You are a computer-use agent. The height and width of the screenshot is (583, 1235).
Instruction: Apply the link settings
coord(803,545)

:::

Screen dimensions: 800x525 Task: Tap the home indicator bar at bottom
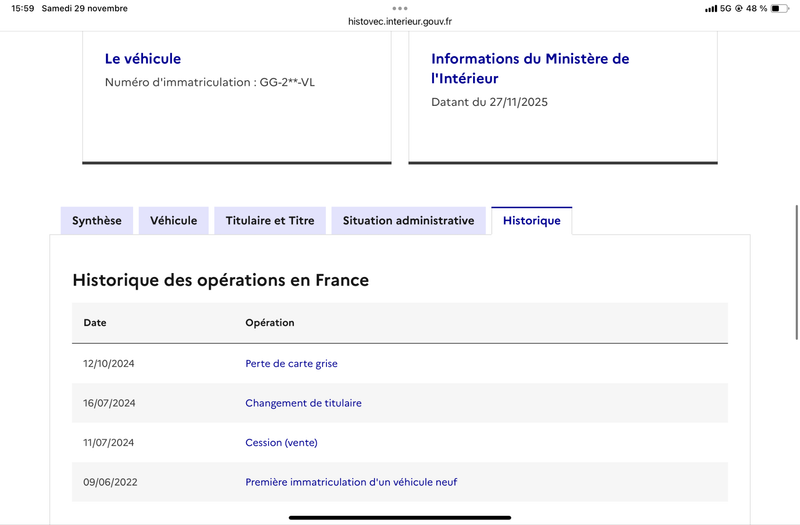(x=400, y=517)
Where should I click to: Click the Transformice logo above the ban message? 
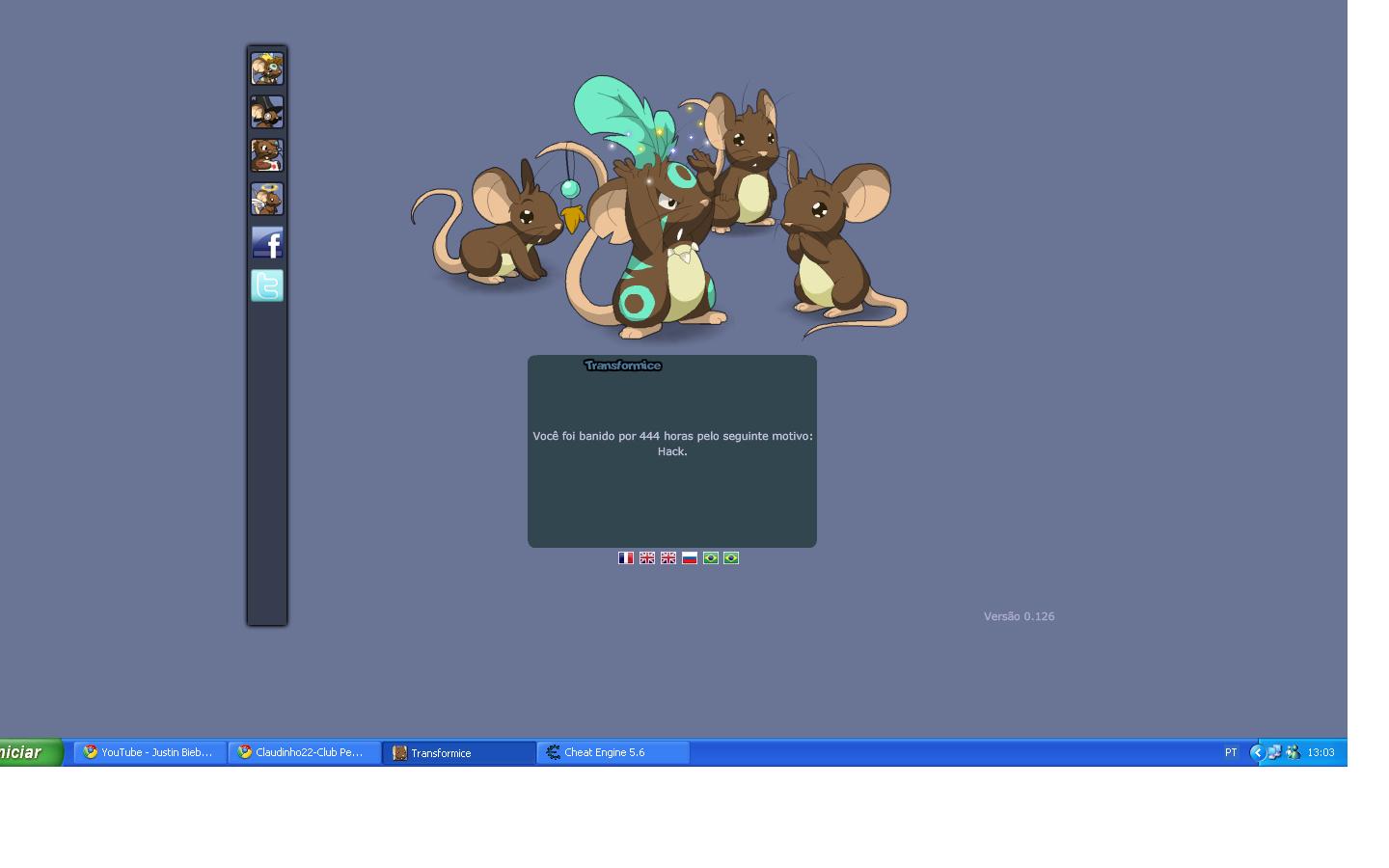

:::

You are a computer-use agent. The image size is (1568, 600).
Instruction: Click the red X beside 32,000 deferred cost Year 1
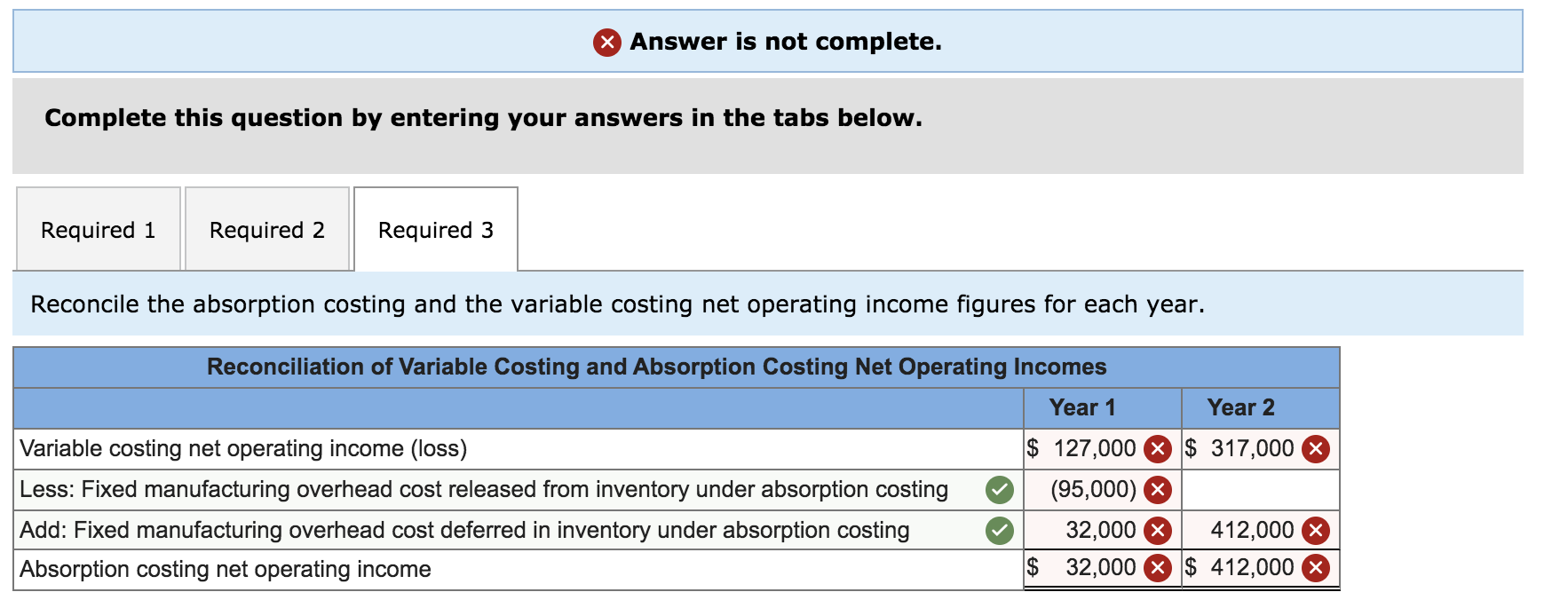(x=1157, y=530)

:::

> [Work required]
From the material above, output only the span of lines that starts at the one containing "Screen dimensions: 800x525" and finishes at the one containing "Where should I", word for word and free of pictures.

> [Your solution]
Screen dimensions: 800x525 Task: Tap the home indicator bar at bottom
(x=400, y=517)
Where should I click to: Click the Transformice logo above the ban message? 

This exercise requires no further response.